Giant Damping-like Spin-Torque Conductivity in a GeTe/Py van der Waals Heterostructure
Himanshu Bangar, Pratik Sahu, Akash Kumar, Pankhuri Gupta, Aman Saxena, Sheetal Dewan, Samaresh Das, Johan Åkerman, Birabar Ranjit Kumar Nanda, Pranaba Kishor Muduli
TL;DR
GeTe/Py vdW heterostructures exhibit a giant damping-like spin-torque conductivity, addressing a key limitation of FM/vdW devices. The authors combine spin-torque ferromagnetic resonance experiments with first-principles calculations to reveal that the large torque arises from a cooperative interaction of the spin Hall effect, orbital Hall effect, and orbital Rashba effect, aided by interfacial charge transfer that dopes GeTe/Py. The measured $σ_{DL}^{y}$ value is about $-(1.25 \\pm 0.11)\times 10^{5}$ ħ/(2e) Ω^{-1} m^{-1}, comparable to heavy metals and higher than other vdW/FM interfaces. This demonstrates the potential of engineered vdW interfaces to enable energy-efficient, room-temperature electrical control of magnetization for next-generation spintronic devices.
Abstract
Recent observations of large unconventional spin-orbit torques in van der Waals (vdW) materials are driving intense interest for energy-efficient spintronic applications. A key limitation of ferromagnet (FM)/vdW heterostructures is their lower value of damping-like torque conductivity ($σ{\rm_{DL}^{y}}$) compared to the conventional heavy metal-based systems, limiting their prospects for commercial spintronic devices. Here, we report both a giant $σ{\rm_{DL}^{y}}$ of $-(1.25 \pm 0.11)\times 10^{5}~\hbar/ 2e~Ω^{-1}$m$^{-1}$ and an unconventional spin-orbit torque in a heterostructure comprising an FM (Ni$_{80}$Fe$_{20}$) and the vdW material GeTe. The value of $σ{\rm_{DL}^{y}}$ represents the highest reported torque conductivity for any FM/vdW interface and is comparable to benchmark heavy metal heterostructures.
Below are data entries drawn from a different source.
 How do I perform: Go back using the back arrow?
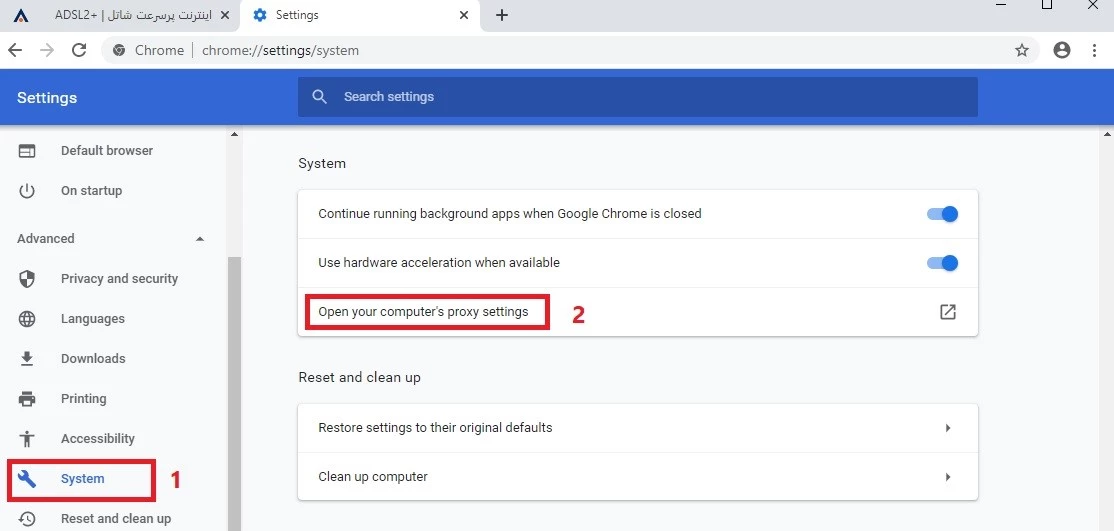[15, 50]
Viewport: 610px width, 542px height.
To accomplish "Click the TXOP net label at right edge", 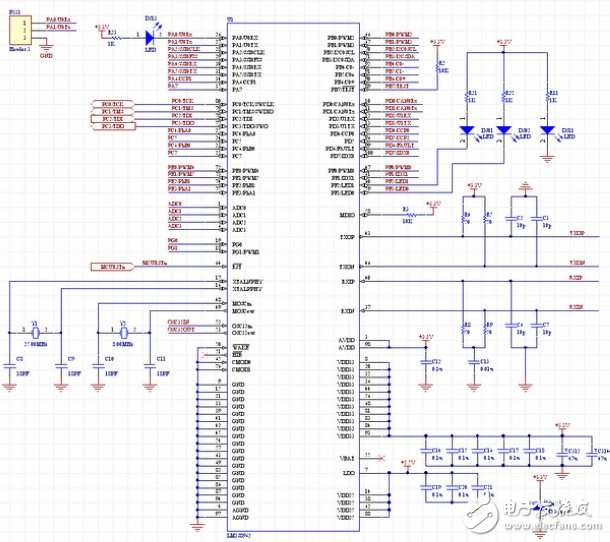I will [x=576, y=233].
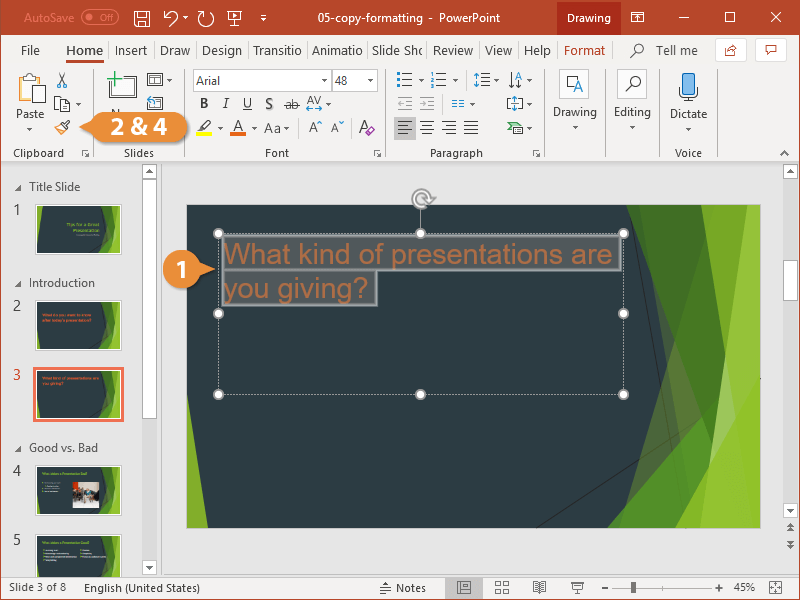The width and height of the screenshot is (800, 600).
Task: Apply Italic formatting
Action: [225, 103]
First-principles calculations reveal that this substantial torque originates from the cooperative interplay of the spin Hall effect, orbital Hall effect, and orbital Rashba effect, assisted by interfacial charge transfer. These findings demonstrate the potential of carefully engineered vdW heterostructures to achieve highly efficient electrical manipulation of magnetization at room temperature, paving the way for next-generation low-power spintronic devices.